Growing up in the Washington, D.C. area, Cosgrove developed a wide range of musical interests that continue to inform his output. He has worked extensively with blues and rock bands and singer-songwriters, citing B.B. King, Howlin’ Wolf, The Grateful Dead, Wilco, Andrew Bird, Jimi Hendrix, Tom Waits and Phish as pivotal influences. His role models in jazz are Motian, Elvin Jones, Joe Chambers, Ben Riley and Roy Haynes. He’s also been fortunate to study with Andrew Cyrille, Matt Wilson, Joe Hunt (Bill Evans), Tony Martucci (Mose Allison/James Moody) and Mike Shepherd (Maynard Ferguson/U.S. Navy Commodores/Barney Kessel).

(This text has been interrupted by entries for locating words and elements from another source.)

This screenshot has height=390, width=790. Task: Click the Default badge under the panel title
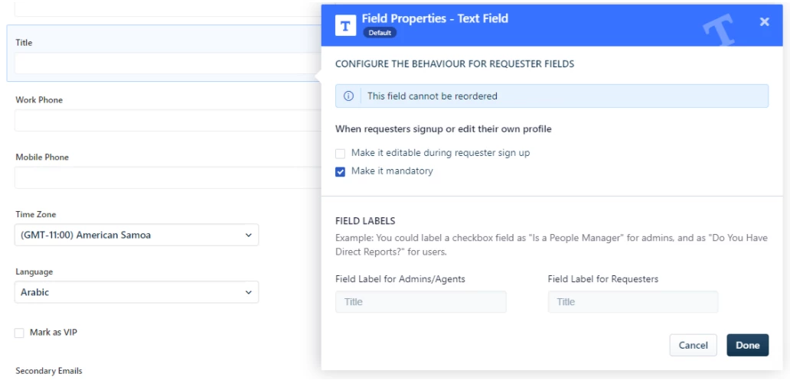point(380,33)
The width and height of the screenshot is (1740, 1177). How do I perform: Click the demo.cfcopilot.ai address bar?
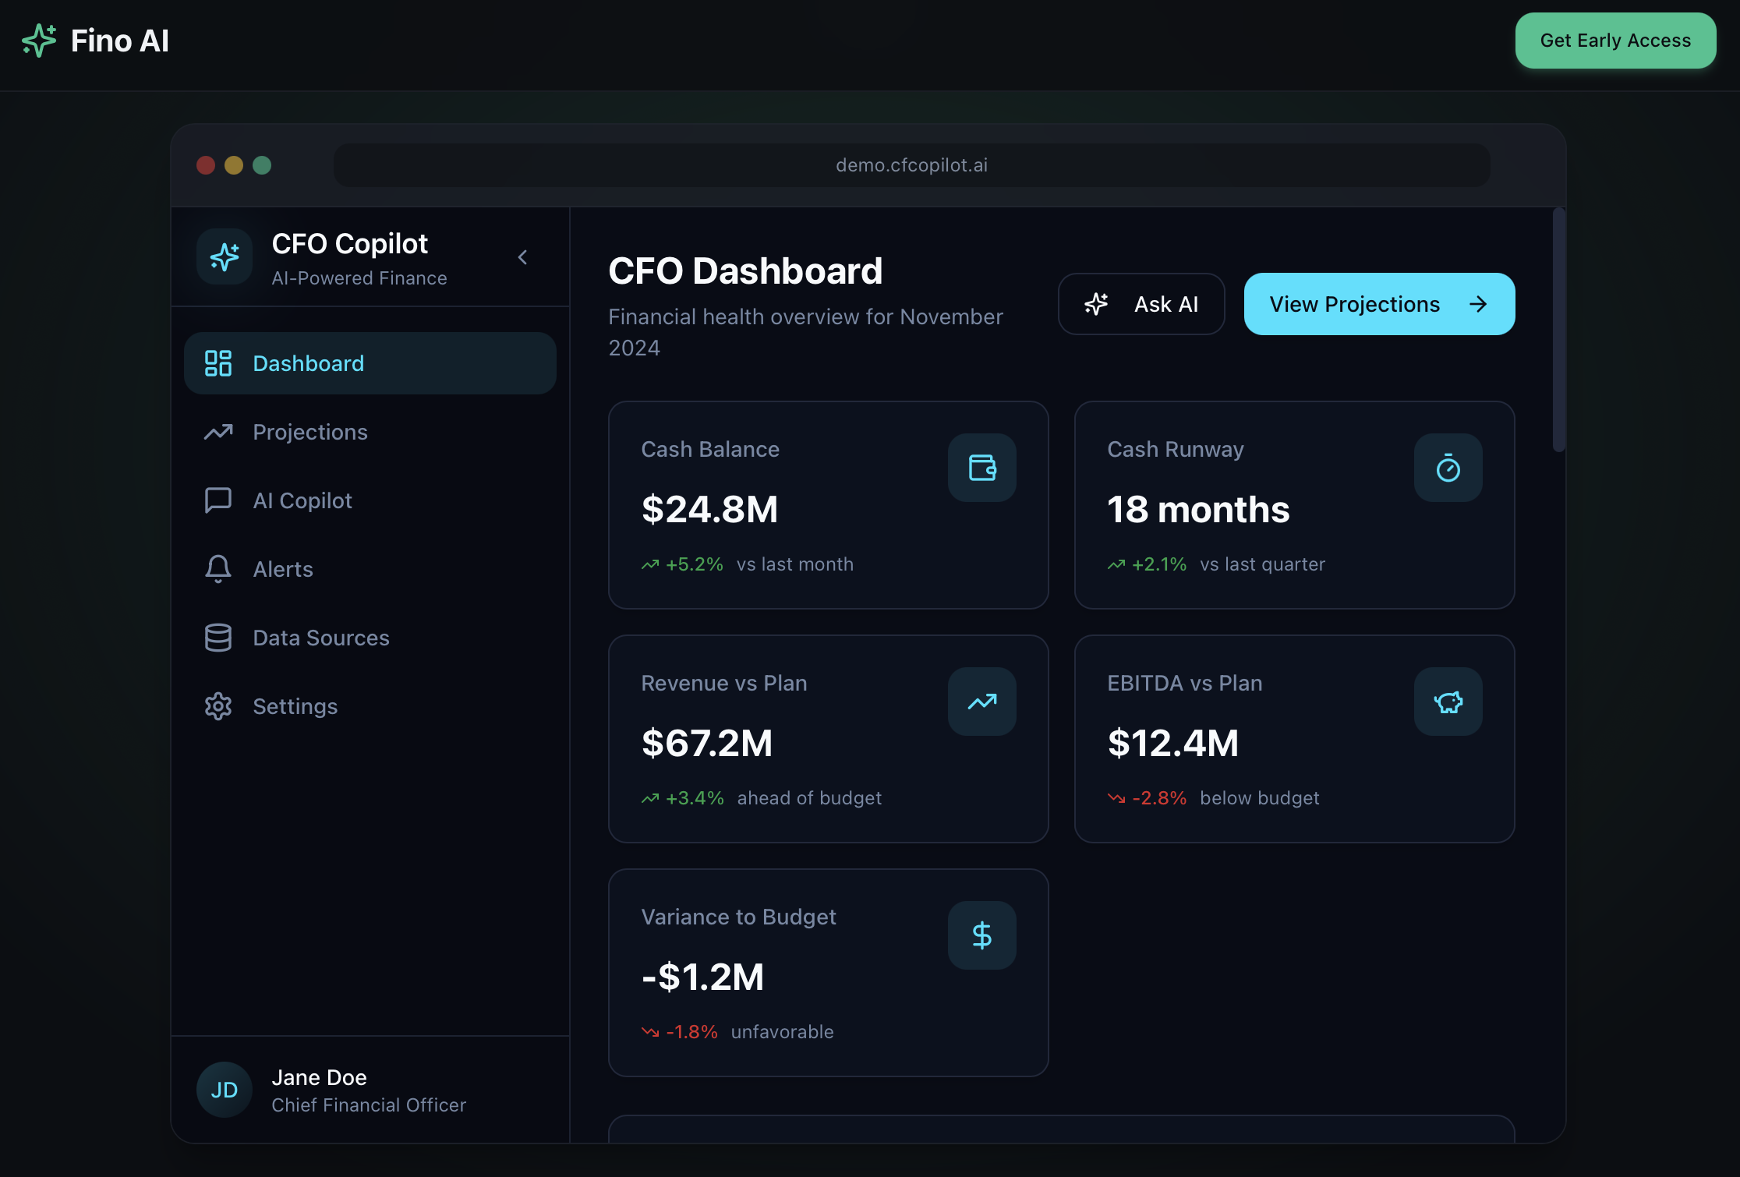[x=911, y=164]
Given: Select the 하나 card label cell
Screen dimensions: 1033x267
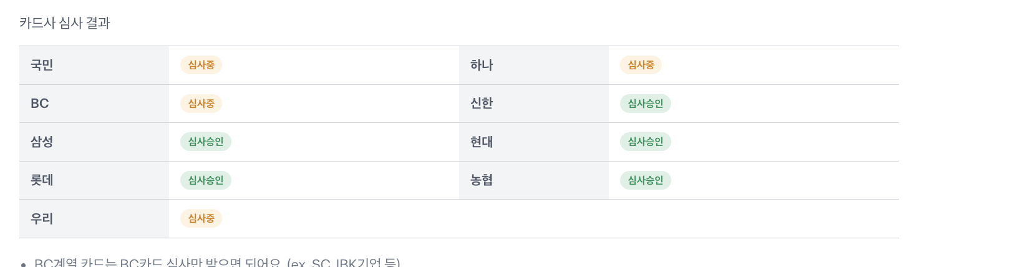Looking at the screenshot, I should tap(482, 65).
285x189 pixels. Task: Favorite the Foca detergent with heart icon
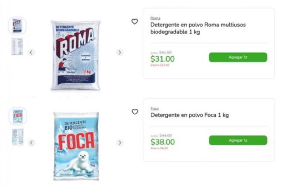(135, 112)
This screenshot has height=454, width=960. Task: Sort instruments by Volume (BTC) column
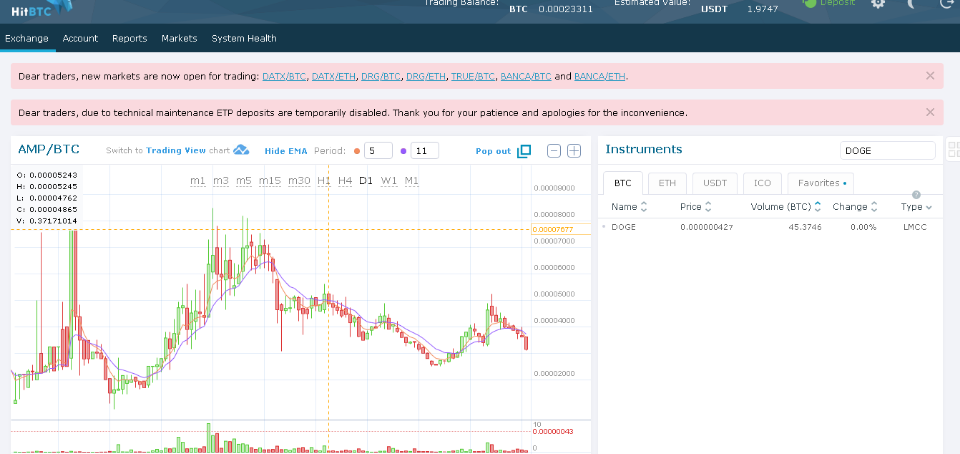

While Cosgrove has ample experience playing beat-driven music with strict time, he is drawn toward abstraction in his own work, summoning colors and textures on the drum kit, listening deeply to his colleagues as the music flows and evolves. As The Washington Post put it: “Cosgrove’s drumming doesn’t provide the music with an engine so much as a lighthouse.” According to the Frederick News-Post, “Cosgrove reaches so far beyond the parameters of mere beats and time signatures and groove that calling him a drummer is barely the beginning.”
Cosgrove has never lived in New York or any other big music hub, preferring to station himself in rural areas — something that he feels has affected his musical outlook and approach. For 18 years he lived in Shepherdstown, a town of 2,000 in the eastern corner of West Virginia. He currently resides in the slightly larger Middletown, Maryland.